**TASK TO COMPLETE**
Beneath this line is the data. Output exactly the lines from the line with "Viewport: 1512px width, 793px" to the line with "This screenshot has height=819, width=1456.", both ends included, and nothing more.

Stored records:
┄┄┄┄┄┄┄┄┄┄
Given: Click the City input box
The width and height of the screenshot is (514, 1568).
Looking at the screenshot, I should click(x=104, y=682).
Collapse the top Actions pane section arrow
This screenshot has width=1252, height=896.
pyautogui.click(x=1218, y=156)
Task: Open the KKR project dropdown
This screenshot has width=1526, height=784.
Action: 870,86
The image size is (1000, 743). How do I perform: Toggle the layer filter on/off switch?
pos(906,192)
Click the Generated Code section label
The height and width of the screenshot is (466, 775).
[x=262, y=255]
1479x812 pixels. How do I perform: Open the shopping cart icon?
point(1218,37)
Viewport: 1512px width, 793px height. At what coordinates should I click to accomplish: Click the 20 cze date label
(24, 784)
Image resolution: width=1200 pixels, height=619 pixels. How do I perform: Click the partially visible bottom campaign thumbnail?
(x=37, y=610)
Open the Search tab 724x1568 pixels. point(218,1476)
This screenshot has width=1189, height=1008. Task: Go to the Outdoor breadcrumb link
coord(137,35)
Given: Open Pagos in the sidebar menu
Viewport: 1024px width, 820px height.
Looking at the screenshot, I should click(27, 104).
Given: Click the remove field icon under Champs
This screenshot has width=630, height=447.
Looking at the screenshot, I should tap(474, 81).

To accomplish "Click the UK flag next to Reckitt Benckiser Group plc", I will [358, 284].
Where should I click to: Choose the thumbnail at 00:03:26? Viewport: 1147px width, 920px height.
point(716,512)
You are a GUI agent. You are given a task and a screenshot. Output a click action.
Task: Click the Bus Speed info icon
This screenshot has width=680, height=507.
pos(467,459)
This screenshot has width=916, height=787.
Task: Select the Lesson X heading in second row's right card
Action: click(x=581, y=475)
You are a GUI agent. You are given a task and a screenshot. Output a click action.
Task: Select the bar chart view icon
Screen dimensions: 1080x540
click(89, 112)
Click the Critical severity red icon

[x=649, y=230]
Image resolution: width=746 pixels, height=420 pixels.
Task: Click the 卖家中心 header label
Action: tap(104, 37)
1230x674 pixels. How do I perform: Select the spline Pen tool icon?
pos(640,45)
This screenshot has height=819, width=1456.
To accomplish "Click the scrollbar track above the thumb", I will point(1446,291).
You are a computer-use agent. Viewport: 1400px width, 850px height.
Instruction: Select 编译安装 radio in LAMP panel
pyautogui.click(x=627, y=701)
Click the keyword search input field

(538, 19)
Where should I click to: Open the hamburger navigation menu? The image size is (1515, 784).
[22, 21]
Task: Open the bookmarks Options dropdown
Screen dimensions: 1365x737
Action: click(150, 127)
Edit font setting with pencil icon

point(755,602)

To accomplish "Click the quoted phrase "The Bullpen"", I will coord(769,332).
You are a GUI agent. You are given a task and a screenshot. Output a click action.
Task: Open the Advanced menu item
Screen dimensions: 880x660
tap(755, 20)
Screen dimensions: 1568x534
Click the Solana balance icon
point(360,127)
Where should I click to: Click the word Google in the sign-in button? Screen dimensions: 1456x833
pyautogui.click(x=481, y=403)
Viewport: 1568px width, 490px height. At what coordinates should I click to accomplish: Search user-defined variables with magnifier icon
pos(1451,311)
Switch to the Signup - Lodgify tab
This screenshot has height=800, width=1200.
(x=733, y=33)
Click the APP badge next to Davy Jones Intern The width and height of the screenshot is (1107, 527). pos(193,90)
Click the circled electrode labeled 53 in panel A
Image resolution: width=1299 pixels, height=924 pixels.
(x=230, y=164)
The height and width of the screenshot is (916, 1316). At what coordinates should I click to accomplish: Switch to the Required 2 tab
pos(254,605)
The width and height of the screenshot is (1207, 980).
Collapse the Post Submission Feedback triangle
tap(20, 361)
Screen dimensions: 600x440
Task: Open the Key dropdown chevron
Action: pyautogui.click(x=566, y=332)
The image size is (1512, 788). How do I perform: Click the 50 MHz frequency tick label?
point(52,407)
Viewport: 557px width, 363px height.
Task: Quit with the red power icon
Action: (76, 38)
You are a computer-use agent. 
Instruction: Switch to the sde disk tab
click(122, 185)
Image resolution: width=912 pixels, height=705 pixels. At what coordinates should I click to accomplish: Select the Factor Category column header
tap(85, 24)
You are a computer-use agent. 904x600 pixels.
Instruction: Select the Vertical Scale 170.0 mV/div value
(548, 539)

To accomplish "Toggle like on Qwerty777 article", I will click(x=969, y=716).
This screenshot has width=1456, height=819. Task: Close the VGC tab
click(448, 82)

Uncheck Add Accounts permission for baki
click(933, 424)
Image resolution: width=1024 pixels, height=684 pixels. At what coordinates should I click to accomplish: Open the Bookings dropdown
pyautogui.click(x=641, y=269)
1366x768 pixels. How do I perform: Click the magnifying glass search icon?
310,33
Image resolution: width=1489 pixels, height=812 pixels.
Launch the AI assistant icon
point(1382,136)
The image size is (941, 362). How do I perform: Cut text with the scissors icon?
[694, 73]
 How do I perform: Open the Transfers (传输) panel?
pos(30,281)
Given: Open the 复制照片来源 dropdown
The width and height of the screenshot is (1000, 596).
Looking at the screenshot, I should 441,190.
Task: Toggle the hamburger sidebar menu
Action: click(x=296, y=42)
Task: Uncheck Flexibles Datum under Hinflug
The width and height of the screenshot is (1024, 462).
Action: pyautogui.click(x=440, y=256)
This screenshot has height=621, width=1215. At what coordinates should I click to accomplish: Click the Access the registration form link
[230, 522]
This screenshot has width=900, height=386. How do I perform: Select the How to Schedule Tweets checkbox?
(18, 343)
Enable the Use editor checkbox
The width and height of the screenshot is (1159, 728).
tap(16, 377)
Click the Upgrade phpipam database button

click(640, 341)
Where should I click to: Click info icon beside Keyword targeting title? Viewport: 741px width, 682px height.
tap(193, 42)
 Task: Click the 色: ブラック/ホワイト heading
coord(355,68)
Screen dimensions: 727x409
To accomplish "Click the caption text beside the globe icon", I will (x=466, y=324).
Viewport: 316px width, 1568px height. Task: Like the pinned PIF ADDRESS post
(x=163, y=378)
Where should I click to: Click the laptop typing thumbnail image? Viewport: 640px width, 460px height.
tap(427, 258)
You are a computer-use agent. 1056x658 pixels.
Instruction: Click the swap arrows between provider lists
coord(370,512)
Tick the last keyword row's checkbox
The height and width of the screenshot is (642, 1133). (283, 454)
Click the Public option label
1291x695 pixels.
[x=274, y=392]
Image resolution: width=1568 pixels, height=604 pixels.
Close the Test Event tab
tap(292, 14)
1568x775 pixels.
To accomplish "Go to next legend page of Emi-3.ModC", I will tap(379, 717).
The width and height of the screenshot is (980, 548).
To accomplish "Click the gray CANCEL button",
┄┄┄┄┄┄┄┄┄┄
**WRITTEN REPLY**
Viewport: 1512px width, 793px height. At what coordinates should I click to accomplish: Click the 20 cze date label
(24, 784)
Image resolution: width=1200 pixels, height=619 pixels. How do I perform: Click the partially visible bottom campaign thumbnail?
(x=37, y=610)
Open the Search tab 724x1568 pixels. point(218,1476)
This screenshot has width=1189, height=1008. Task: Go to the Outdoor breadcrumb link
coord(137,35)
Given: Open Pagos in the sidebar menu
Viewport: 1024px width, 820px height.
Looking at the screenshot, I should click(27, 104).
Given: Click the remove field icon under Champs
This screenshot has width=630, height=447.
Looking at the screenshot, I should tap(474, 81).

To accomplish "Click the UK flag next to Reckitt Benckiser Group plc", I will [358, 284].
Where should I click to: Choose the thumbnail at 00:03:26? Viewport: 1147px width, 920px height.
point(716,512)
You are a GUI agent. You are given a task and a screenshot. Output a click action.
Task: Click the Bus Speed info icon
This screenshot has width=680, height=507.
pos(467,459)
This screenshot has width=916, height=787.
Task: Select the Lesson X heading in second row's right card
Action: click(x=581, y=475)
You are a GUI agent. You are given a task and a screenshot. Output a click action.
Task: Select the bar chart view icon
Screen dimensions: 1080x540
click(89, 112)
Click the Critical severity red icon

[x=649, y=230]
Image resolution: width=746 pixels, height=420 pixels.
Task: Click the 卖家中心 header label
Action: tap(104, 37)
1230x674 pixels. How do I perform: Select the spline Pen tool icon?
pos(640,45)
This screenshot has height=819, width=1456.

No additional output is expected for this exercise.